Elle avait la liberté d'expression et la jurisprudence pour elle. Le procureur de Paris, Rémy Heitz, a classé sans suite le signalement de neuf députés LR qui accusaient la comédienne Corinne Masiero (Capitaine Marleau) d'exhibition sexuelle lors de la 46e cérémonie des César. Dans un courrier daté du 16 mars 2021 adressé au parquet de Paris, le député LR du Vaucluse Julien Aubert, soutenu par d'autres parlementaires, estimait que l'actrice avait commis le délit d'"exhibition sexuelle", passible d'un an d'emprisonnement et de 15.000 euros d'amende, en apparaissant lors de la dernière cérémonie des César le 12 mars "totalement déshabillée, imposant sa nudité" au public dans la salle ainsi qu'aux téléspectateurs.
Dans sa réponse, Rémy Heitz a indiqué avoir procédé au classement sans suite du signalement. "Au regard de la démarche poursuivie par l'intéressée, qui souhaitait attirer l'attention du public sur les difficultés actuelles rencontrées par les professionnels du spectacle, une poursuite serait inopportune", a-t-il expliqué. Le procureur a par ailleurs souligné qu'elle serait "vouée de surcroît à l'échec au regard de la jurisprudence récente de la Cour de cassation", se référant à un arrêt du 26 février 2020 qui avait définitivement validé la relaxe d'une ancienne militante des Femen, Iana Zhdanova, pour une action seins nus au musée Grévin en 2014.

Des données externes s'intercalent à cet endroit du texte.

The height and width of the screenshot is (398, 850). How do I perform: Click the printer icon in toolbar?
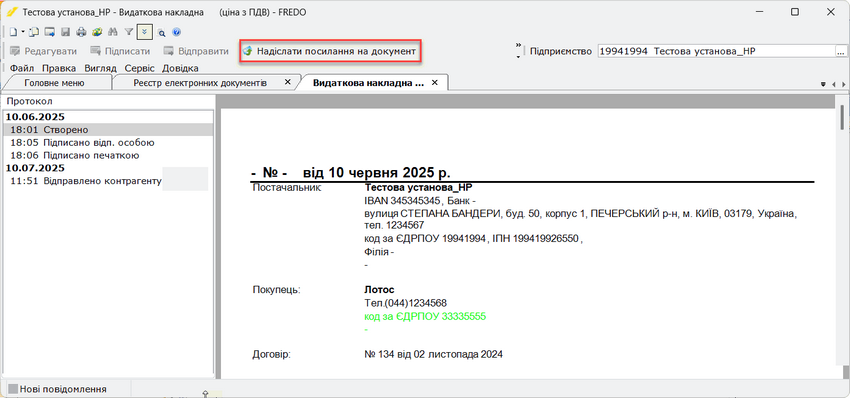click(81, 32)
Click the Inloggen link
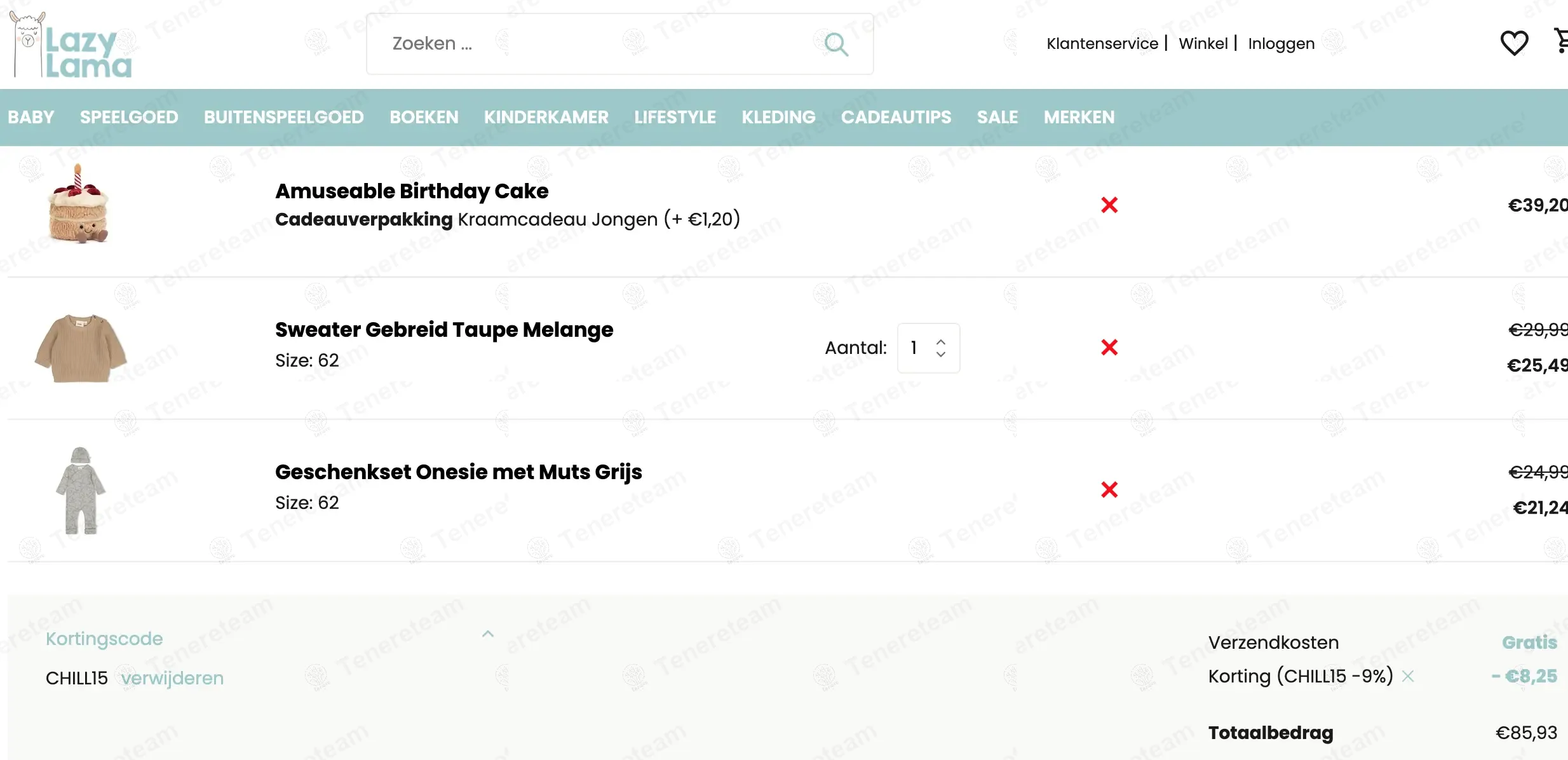This screenshot has height=760, width=1568. pyautogui.click(x=1281, y=43)
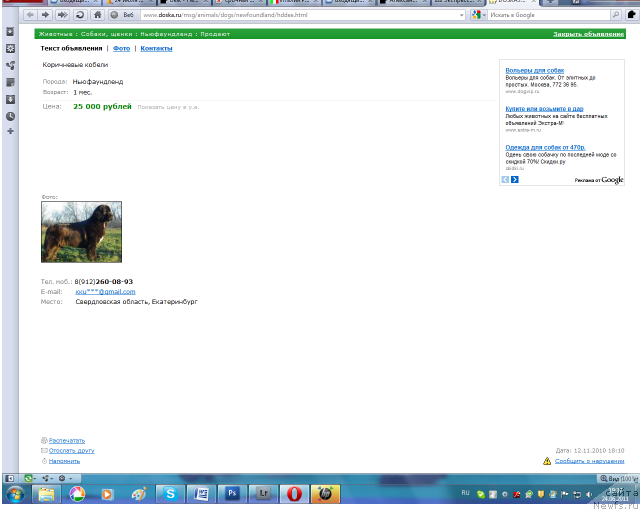Viewport: 640px width, 512px height.
Task: Click the Reload page button
Action: point(80,15)
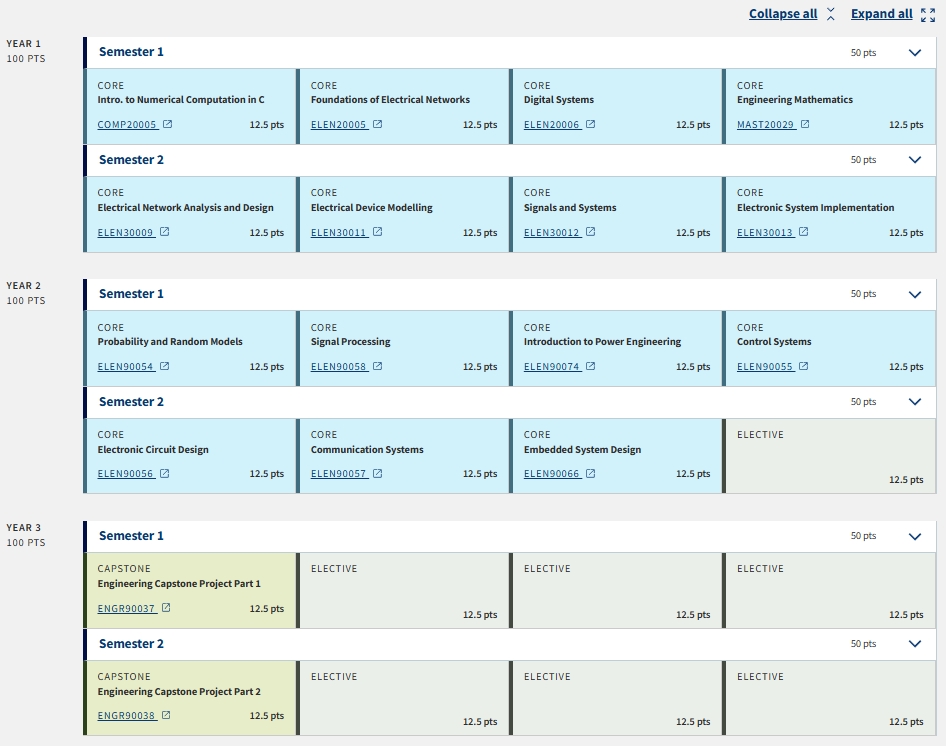Screen dimensions: 946x746
Task: Click external link icon next to ELEN90057
Action: pyautogui.click(x=377, y=474)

Dans cette décision, la Cour de cassation avait estimé que "le comportement de la prévenue s'inscrivait dans une démarche de protestation politique, et que son incrimination (...) aurait constitué une ingérence disproportionnée dans l'exercice de la liberté d'expression", a rappelé Rémy Heitz.
Corinne Masiero, qui devait remettre le César du Meilleur costume, avait marqué les esprits en ôtant un costume de Peau d'Âne sanguinolant, se retrouvant entièrement nue sur la scène. "No culture, no future" pouvait-on lire sur son ventre et "rend-nous l'art, Jean" sur son dos. La ministre de la Culture Roselyne Bachelot a estimé le 16 mars que cette cérémonie "n'a pas été utile au cinéma français", alors que Jean Castex a fait valoir qu'il y avait eu "des cérémonies, peut-être, de meilleure tenue". Cette prestation a en outre été vivement critiquée à droite et à l'extrême droite.
La comédienne, elle, a expliqué son geste volontairement provocateur et critiqué le sexisme dont elle était victime depuis. "On est dans une société patriarcale : on ne doit pas montrer son cul quand on a passé 25 ans et qu'on ne fait pas du 36. Je pensais même avoir plus de réactions du côté des méchants. Je m'en fous. Ce que je retiens, c'est surtout tous ces gens qui soutiennent", a-t-elle déclaré au lendemain des César. Ce n'était pas forcément rigolo mais je suis contente de l'avoir fait. C'est difficile d'agir mais j'ai reçu un tsunami de soutiens de plein de gens du spectacle, du cinéma et même de spectateurs, y compris depuis l'étranger. Cela fait un bien fou."